Some lines in the listing may contain the word "magnifier". Say how many, with the number alone.

--- DATA PROVIDED Enclosed Below ---

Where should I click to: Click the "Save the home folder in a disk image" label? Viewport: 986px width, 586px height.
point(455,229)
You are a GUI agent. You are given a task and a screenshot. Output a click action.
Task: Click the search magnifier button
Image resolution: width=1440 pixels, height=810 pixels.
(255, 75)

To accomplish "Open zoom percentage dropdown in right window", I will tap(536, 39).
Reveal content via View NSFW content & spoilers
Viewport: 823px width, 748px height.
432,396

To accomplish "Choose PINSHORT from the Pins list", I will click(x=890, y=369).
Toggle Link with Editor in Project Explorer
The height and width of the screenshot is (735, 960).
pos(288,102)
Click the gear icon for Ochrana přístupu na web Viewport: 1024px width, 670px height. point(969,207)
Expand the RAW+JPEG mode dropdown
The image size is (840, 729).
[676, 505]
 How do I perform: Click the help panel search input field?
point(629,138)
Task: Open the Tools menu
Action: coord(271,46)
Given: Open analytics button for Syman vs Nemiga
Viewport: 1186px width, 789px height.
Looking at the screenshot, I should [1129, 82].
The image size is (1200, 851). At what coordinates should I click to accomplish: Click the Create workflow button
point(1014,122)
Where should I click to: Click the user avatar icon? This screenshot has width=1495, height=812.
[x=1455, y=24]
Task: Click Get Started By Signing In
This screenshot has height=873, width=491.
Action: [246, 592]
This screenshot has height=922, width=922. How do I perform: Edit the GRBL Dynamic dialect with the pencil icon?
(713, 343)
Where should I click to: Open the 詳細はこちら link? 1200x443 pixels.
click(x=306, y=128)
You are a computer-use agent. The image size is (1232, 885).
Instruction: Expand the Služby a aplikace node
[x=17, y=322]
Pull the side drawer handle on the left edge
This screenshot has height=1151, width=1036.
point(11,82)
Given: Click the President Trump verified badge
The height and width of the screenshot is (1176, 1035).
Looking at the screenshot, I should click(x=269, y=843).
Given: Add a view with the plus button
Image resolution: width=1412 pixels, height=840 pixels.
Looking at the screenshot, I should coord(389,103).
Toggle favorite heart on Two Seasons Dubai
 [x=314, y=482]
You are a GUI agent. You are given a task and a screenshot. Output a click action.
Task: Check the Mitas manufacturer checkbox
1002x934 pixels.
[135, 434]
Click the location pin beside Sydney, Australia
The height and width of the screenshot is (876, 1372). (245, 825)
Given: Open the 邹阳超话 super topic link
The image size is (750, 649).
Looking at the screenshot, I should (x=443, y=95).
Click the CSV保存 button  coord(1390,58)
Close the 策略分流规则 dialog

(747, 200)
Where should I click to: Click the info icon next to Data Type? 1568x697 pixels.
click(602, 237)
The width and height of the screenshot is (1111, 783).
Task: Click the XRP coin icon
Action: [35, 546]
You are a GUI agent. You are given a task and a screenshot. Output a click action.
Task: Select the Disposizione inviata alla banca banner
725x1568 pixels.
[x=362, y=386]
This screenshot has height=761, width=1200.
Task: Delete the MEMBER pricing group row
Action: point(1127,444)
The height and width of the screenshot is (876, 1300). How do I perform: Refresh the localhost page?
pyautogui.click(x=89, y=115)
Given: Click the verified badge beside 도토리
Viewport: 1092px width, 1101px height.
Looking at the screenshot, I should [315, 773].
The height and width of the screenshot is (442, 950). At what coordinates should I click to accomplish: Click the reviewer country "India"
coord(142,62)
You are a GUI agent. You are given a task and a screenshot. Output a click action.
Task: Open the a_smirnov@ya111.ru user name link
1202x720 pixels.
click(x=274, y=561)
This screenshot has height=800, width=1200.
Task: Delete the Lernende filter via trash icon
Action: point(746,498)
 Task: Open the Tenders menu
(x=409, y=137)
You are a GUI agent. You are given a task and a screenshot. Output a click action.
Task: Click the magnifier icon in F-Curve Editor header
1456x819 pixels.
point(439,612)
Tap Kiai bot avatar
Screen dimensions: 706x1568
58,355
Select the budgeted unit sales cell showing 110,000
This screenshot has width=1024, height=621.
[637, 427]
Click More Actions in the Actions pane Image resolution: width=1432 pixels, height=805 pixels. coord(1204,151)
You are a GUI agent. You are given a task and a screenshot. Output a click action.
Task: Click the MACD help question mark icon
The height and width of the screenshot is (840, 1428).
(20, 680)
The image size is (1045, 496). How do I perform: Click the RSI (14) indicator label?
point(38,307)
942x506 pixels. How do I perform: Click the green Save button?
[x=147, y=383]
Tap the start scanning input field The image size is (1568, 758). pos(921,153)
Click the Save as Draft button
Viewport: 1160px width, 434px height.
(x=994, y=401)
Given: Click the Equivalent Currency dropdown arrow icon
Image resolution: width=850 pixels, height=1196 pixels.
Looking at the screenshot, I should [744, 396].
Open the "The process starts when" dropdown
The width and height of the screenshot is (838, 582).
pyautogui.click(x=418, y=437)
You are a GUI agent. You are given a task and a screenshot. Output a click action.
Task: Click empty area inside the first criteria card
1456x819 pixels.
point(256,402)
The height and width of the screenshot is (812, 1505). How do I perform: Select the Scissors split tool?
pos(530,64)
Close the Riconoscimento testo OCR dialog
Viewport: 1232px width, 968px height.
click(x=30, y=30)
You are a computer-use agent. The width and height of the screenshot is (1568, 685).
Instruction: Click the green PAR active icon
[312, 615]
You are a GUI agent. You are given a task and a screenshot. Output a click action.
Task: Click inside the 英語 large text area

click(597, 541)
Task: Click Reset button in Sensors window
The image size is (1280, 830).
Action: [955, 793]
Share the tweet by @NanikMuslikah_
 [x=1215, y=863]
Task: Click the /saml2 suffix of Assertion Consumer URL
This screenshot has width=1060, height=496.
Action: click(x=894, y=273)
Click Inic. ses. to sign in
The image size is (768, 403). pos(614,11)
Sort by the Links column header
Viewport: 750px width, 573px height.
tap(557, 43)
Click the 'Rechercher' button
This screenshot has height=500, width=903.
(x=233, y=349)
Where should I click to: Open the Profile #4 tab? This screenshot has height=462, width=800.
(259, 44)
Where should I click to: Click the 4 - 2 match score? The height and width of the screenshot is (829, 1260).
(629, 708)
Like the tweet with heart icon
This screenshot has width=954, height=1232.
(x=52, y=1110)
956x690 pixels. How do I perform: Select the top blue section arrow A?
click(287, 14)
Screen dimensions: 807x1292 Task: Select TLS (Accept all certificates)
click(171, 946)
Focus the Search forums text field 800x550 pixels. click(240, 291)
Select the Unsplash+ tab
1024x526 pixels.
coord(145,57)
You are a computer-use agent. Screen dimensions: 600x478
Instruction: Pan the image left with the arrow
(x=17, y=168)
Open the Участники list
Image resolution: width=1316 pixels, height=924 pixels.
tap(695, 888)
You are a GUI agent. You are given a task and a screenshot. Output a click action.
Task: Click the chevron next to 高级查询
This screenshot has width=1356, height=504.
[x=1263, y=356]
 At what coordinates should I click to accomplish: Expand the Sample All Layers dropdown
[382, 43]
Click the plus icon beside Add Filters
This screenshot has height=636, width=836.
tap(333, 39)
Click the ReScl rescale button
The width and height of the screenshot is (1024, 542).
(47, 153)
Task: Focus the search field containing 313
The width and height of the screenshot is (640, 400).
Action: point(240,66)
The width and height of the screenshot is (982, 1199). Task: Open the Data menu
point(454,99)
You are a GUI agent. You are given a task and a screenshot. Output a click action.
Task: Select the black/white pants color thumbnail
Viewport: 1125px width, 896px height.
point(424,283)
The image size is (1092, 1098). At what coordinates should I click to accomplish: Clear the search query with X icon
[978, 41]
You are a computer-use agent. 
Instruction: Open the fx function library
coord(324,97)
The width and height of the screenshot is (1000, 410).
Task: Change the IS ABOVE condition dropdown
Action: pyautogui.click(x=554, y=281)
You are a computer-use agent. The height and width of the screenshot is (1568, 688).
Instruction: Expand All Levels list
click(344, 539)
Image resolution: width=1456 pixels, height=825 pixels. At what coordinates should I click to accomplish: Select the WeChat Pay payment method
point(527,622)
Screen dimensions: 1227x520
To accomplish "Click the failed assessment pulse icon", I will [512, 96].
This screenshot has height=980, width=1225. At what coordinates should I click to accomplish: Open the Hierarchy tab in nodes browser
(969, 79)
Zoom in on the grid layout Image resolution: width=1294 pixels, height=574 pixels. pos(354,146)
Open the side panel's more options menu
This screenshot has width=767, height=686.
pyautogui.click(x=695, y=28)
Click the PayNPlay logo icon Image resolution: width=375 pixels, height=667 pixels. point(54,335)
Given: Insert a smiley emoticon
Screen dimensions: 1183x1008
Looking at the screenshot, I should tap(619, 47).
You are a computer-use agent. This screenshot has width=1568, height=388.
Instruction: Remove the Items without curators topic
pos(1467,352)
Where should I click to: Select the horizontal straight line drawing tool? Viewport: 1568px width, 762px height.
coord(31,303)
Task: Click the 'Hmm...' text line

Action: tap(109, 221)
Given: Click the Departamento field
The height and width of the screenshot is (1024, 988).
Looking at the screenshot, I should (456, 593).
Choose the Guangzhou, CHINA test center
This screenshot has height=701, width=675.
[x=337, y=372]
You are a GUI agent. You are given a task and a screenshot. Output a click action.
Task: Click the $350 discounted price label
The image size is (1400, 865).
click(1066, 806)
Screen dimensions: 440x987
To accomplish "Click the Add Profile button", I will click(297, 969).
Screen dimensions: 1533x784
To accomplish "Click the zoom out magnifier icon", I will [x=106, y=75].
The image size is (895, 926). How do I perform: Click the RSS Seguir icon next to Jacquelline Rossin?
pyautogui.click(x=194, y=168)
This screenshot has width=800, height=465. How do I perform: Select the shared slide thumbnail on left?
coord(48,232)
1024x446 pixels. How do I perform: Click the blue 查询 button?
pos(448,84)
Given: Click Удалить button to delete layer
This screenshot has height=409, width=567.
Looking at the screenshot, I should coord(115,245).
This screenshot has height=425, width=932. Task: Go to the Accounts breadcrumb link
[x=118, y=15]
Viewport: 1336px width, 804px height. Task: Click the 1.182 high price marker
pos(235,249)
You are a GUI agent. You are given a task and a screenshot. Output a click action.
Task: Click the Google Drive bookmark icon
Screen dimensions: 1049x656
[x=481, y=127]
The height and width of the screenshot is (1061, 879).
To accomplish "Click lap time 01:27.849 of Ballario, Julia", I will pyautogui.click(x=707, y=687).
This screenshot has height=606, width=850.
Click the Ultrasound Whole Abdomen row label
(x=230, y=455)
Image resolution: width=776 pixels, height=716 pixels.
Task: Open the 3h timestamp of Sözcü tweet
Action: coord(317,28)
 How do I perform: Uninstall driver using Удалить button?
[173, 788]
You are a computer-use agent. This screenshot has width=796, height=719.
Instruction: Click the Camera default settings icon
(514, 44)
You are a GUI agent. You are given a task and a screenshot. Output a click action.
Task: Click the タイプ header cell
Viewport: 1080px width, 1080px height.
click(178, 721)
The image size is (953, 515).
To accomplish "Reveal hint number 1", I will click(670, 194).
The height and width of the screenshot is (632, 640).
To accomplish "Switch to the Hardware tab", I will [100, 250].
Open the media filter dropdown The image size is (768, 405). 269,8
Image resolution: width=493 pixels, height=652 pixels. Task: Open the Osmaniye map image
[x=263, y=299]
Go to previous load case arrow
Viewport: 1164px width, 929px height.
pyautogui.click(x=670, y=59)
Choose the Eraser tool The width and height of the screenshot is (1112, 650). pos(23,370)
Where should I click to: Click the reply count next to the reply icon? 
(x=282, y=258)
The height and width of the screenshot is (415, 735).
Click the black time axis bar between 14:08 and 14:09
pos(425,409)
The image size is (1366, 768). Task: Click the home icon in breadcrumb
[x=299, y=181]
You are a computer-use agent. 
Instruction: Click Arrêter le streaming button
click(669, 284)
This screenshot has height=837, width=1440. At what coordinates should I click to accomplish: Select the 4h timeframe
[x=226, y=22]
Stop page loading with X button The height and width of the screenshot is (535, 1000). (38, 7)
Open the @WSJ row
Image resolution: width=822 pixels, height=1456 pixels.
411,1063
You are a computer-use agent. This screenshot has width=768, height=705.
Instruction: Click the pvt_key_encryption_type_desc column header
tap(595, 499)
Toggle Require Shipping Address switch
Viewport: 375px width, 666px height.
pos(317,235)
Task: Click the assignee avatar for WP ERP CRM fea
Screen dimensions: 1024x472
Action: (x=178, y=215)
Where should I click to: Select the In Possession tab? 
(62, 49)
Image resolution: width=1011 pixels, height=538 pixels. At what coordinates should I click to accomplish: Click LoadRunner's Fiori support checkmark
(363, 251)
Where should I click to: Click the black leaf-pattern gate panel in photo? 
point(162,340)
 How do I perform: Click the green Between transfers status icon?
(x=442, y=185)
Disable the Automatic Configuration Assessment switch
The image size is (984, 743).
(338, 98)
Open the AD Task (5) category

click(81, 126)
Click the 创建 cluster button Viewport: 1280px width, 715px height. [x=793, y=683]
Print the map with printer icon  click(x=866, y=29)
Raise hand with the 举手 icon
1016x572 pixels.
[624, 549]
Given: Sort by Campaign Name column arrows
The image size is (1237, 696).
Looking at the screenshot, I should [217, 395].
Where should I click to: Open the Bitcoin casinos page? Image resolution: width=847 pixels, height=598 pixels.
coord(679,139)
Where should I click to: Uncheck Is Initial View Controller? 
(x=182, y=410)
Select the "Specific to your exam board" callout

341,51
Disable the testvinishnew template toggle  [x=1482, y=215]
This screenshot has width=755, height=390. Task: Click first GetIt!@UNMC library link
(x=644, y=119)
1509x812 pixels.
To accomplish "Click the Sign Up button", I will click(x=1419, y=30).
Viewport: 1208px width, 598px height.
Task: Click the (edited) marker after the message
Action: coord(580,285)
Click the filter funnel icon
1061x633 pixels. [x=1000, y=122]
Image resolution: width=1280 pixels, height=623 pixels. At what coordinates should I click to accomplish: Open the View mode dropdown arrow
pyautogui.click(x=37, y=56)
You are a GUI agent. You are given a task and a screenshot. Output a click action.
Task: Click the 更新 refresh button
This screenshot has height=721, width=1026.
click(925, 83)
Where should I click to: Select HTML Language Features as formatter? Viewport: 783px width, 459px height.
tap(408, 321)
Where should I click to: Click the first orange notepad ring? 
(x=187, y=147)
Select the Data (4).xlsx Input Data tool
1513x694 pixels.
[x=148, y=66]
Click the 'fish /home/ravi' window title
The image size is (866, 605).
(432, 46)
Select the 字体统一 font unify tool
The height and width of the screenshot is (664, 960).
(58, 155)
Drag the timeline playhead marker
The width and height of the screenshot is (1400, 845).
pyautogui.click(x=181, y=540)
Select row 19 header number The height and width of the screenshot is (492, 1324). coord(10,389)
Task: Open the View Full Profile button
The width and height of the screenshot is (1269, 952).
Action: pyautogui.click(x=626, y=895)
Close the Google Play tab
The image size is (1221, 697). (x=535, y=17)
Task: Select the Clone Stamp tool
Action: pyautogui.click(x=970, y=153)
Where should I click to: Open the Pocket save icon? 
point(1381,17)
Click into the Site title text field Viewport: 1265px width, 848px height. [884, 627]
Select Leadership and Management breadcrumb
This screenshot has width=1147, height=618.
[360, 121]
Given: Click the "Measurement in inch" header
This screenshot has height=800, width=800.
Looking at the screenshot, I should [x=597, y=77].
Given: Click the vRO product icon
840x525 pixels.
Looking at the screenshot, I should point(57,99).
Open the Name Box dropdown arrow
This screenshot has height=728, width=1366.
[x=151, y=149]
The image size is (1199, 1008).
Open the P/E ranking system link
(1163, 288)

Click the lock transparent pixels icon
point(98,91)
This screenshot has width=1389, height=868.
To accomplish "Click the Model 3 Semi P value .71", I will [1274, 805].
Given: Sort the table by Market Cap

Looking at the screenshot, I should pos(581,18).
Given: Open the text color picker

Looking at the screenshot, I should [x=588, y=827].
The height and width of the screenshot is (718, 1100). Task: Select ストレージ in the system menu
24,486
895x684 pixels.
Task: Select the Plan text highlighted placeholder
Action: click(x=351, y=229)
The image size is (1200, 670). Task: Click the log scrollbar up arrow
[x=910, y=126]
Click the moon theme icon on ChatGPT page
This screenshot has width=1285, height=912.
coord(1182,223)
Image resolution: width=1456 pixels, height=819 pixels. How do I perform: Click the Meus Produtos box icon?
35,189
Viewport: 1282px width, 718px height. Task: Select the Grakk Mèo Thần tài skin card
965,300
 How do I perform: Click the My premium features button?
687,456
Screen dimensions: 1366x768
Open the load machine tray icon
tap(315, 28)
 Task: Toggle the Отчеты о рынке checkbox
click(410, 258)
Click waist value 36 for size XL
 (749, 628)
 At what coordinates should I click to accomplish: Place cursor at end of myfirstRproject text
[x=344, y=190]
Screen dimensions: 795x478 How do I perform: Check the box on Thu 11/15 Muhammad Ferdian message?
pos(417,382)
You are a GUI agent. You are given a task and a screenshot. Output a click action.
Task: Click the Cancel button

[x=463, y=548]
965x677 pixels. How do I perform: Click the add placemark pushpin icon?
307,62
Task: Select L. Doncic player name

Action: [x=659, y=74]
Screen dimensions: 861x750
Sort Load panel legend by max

--- End of Enclosed DATA PROVIDED ---

TASK RESPONSE: 3